Dodgers manager Don Mattingly first became intrigued with Cruz during spring training, where he didn’t look like the all-field, no-hit guy they were expecting from his 12-year minor-league record with five different organizations. Cruz batted .308 and slugged .462.
Of course, the Cactus and Grapefruit leagues are sprinkled with older minor-leaguers putting up gaudy numbers who you never hear from again.
“Spring’s a fooler. A lot of times, you see guys have a great spring and then you start the season and it’s like, ‘What happened to that guy?’ “ Mattingly said. “But Luis goes from being MVP of Mexican winter ball to a great spring training to tearing it up in Triple-A. It’s like this guy’s had success all over, he’s had nothing but success and he’s doing it here.

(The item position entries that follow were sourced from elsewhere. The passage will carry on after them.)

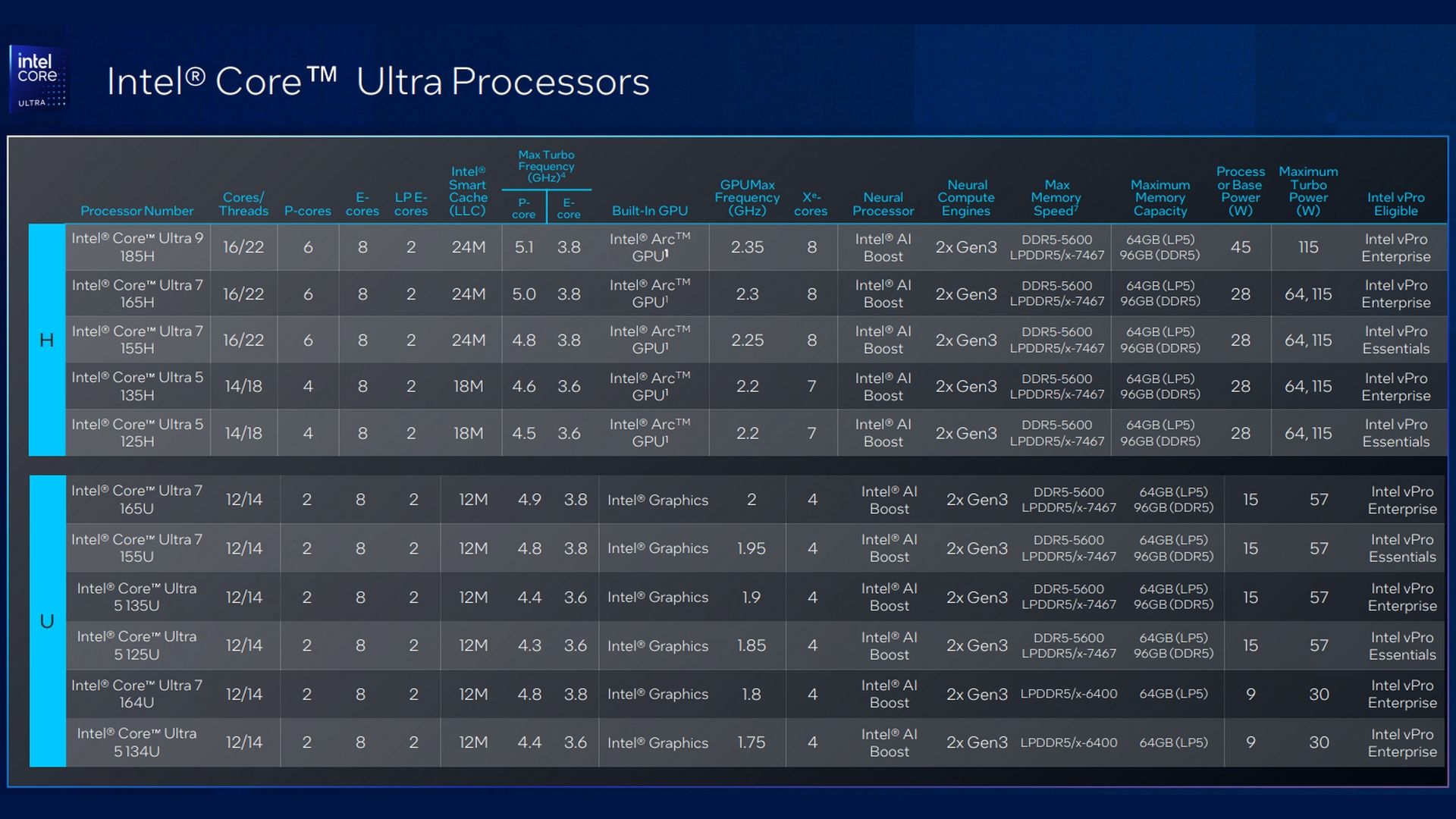This screenshot has width=1456, height=819.
Task: Click the 2x Gen3 Neural Compute cell for 165U
Action: pos(977,500)
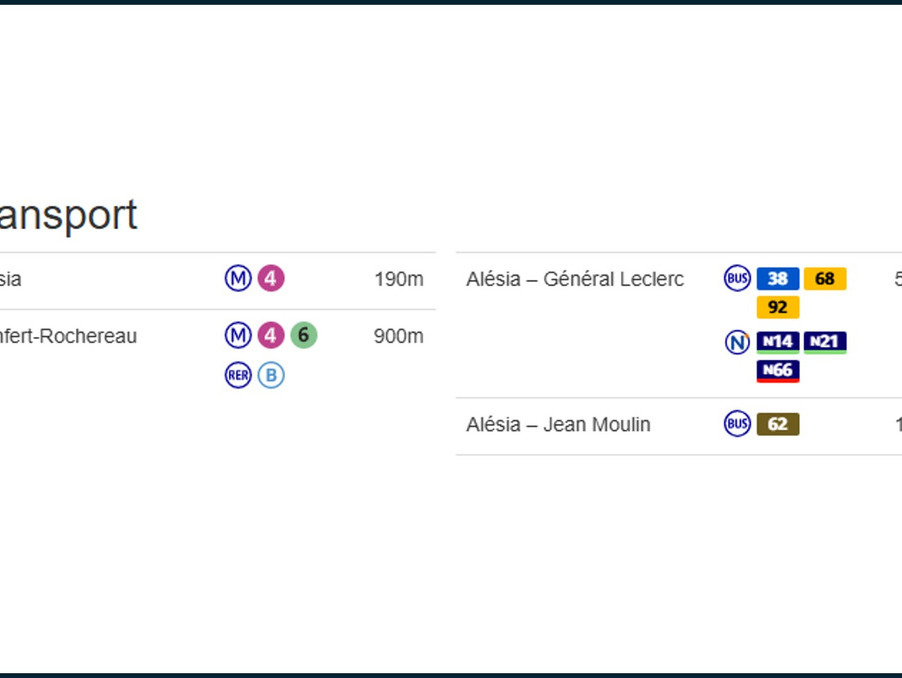Select the brown bus 62 badge
The image size is (902, 678).
pyautogui.click(x=778, y=424)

“I don’t know what else to say other than to keep running him out there.”
Now, here he is at the threshold of, perhaps, one final opportunity. When you're on your sixth organization, your margin for error is about as thick as dental floss.
Cruz played rookie ball in the Boston Red Sox organization with Dodgers shortstop Hanley Ramirez, who had already won a Rookie of the Year and made an All-Star team by the time Cruz made his major-league debut.
“Everyone’s not going to be the same. You’ve got to wait for your time and, when you get it, take advantage,” Ramirez said. “Luis is a great guy, a great fielder and he’s making the job easier for us right now.”
It is, after all, a team game. Cruz now has 24 teammates at Dodger Stadium and one key teammate south of the border.
He gets a phone call every day. Sometimes, it’s originating in Mexico City. Other times, it’s coming from Monterrey, Reynosa or Saltillo.When he answers his cell phone, it’s his father on the other end, always with a hitting tip.